Keine PTBS nach Afghanistan-Einsatz bei nicht selbst erlebten traumatischen Ereignissen

Wird Bundeswehrsoldaten in Afghanistan von Selbstmordattentaten/Landminen mit Toten auf Einsatzfahrzeugen nur berichtet, reicht dies zur Anerkennung einer posttraumatischen Belastungsstörung nicht aus. Dies hat das Landessozialgericht Baden-Württemberg entschieden. Aus einer zu Unrecht anerkannten PTBS als Schädigungsfolge könnten keine weitergehenden Ansprüche und Schädigungsfolgen (hier: Alkoholerkrankung) hergeleitet werden.

Alkoholvorbelasteter Berufssoldat im Afghanistaneinsatz

Die Eltern des heute 51jährigen Klägers waren Alkoholiker.
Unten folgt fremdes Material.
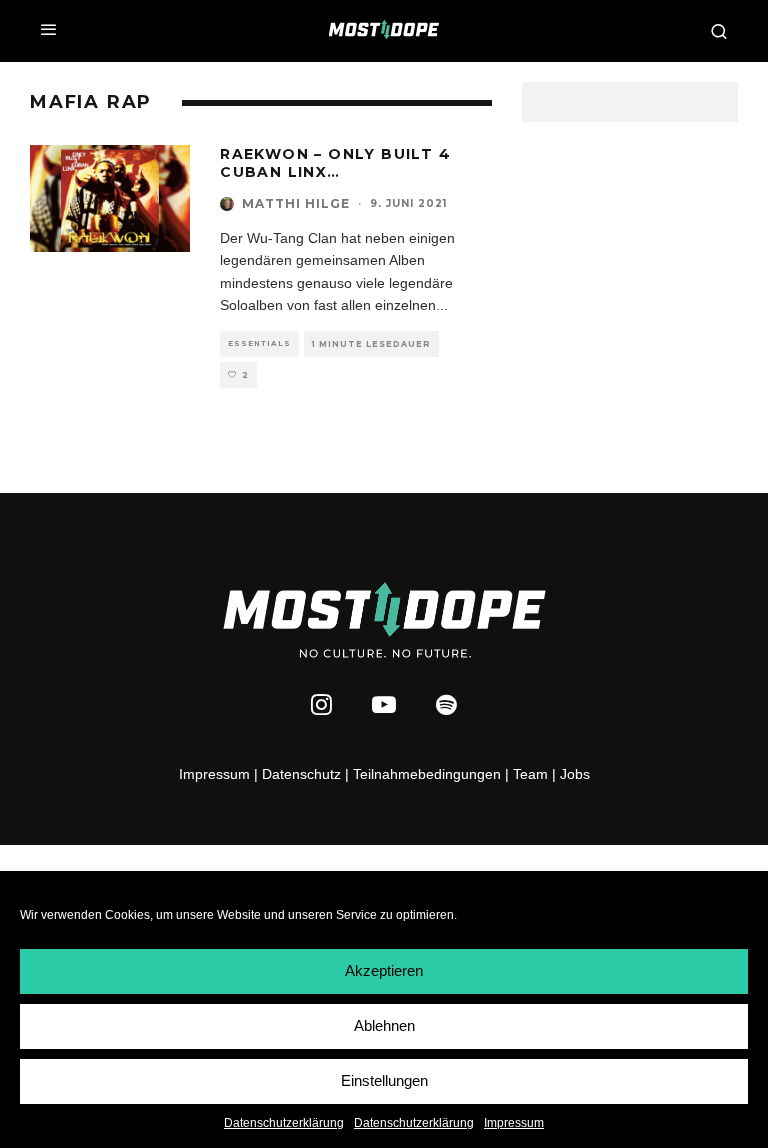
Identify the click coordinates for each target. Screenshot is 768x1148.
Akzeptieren (384, 970)
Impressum (514, 1123)
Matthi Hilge (296, 203)
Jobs (575, 774)
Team (530, 774)
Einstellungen (384, 1080)
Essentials (259, 343)
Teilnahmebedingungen (427, 774)
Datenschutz (301, 774)
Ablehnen (384, 1025)
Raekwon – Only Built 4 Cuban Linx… (335, 163)
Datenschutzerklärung (284, 1123)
Seinen ersten Vollrausch hatte er mit 16. Auch danach konsumierte er regelmäßig Alkohol. Seit 1993 war er Berufssoldat der Bundeswehr und von Januar bis Juli 2003 und dann wieder von März bis Juli 2004 im Auslandseinsatz in Afghanistan. In dieser Zeit wurden drei Kameraden im Einsatz getötet und es gab mehrere Raketenangriffe auf das Einsatzcamp. Diese Vorfälle hat der Kläger aber nicht unmittelbar selbst erlebt. Bis Ende 2005 wurde er für den Einsatz in der Nato-Eingreiftruppe ausgebildet. Seit 2006 kam es wegen einer Nierenkrebsbehandlung und mehreren stationären Aufenthalten wegen einer Alkoholabhängigkeit zu Arbeitsunfähigkeitszeiten. Seit 2018 ist für ihn eine Betreuerin bestellt, zeitgleich wurde er aus der Bundeswehr entlassen.
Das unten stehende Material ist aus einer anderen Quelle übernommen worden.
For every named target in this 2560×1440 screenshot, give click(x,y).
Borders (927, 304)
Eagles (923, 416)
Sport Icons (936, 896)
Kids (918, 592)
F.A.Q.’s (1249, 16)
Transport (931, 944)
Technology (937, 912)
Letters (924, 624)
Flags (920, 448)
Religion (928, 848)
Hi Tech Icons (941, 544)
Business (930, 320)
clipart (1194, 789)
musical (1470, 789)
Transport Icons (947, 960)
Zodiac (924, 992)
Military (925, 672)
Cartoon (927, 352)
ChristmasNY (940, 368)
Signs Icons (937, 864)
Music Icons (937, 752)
SG erkannte Alkoholabhängigkeit als weitere Schädigungsfolge neben PTBS an

Im August 2017 erkannte die beklagte Bundesrepublik Deutschland eine posttraumatische Belastungsstörung (PTBS) als Folge einer Wehrdienstbeschädigung an und gewährte Ausgleich bis längstens zum Dienstzeitende nach einem Grad der Schädigungsfolgen (GdS) von 30, lehnte es aber ab, die Alkoholerkrankung als weitere Schädigungsfolge anzuerkennen, da das Alkoholproblem des Klägers bereits im Vorfeld der Afghanistaneinsätze bestanden habe. Auf die Klage des Betroffenen stellte das Sozialgericht eine schwere Alkoholabhängigkeit als weitere Folge der Wehrdienstbeschädigung fest und verurteilte die Beklagte, dem Kläger Ausgleich nach einem GdS von 50 ab Januar 2010 und nach einem GdS von 80 ab Januar 2018 zu gewähren. Die Beklagte legte Berufung ein.
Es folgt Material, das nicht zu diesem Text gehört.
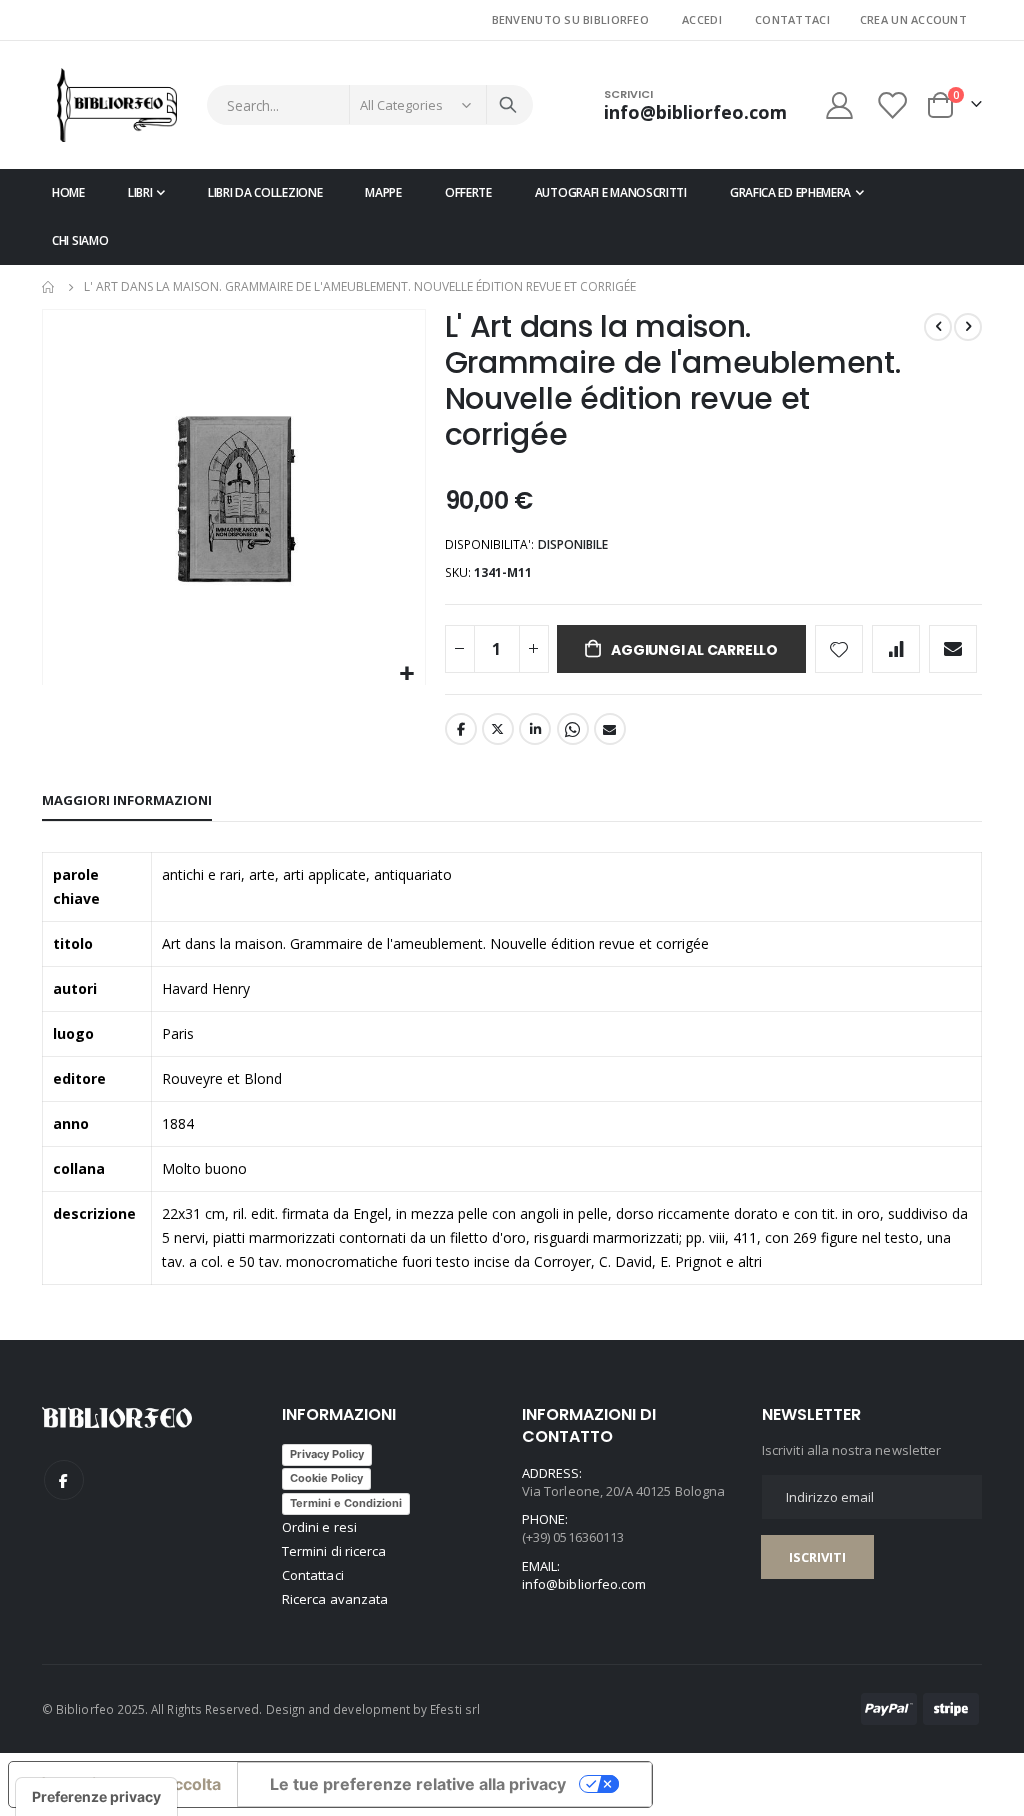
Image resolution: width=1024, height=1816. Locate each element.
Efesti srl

LSG gibt Berufung statt – Vorliegend keine PTBS feststellbar

Die Berufung hatte Erfolg. Das Landessozialgericht hat das vorinstanzliche Urteil aufgehoben und die Klage abgewiesen. Der Kläger könne weder die Feststellung einer Alkoholabhängigkeit als Folge einer Wehrdienstbeschädigung beanspruchen noch sei der gewährte Ausgleich nach einem höheren GdS als 30 zu gewähren. Die Alkoholabhängigkeit sei schon deshalb nicht als weitere Schädigungsfolge zu berücksichtigen, weil entgegen den Feststellungen der Beklagten keine PTBS als Schädigungsfolge vorliege. So seien die maßgeblichen Kriterien für das Vorliegen einer PTBS nicht erfüllt. Insbesondere habe der Kläger kein lebensbedrohliches, traumatisches Ereignis in Afghanistan selbst erlebt.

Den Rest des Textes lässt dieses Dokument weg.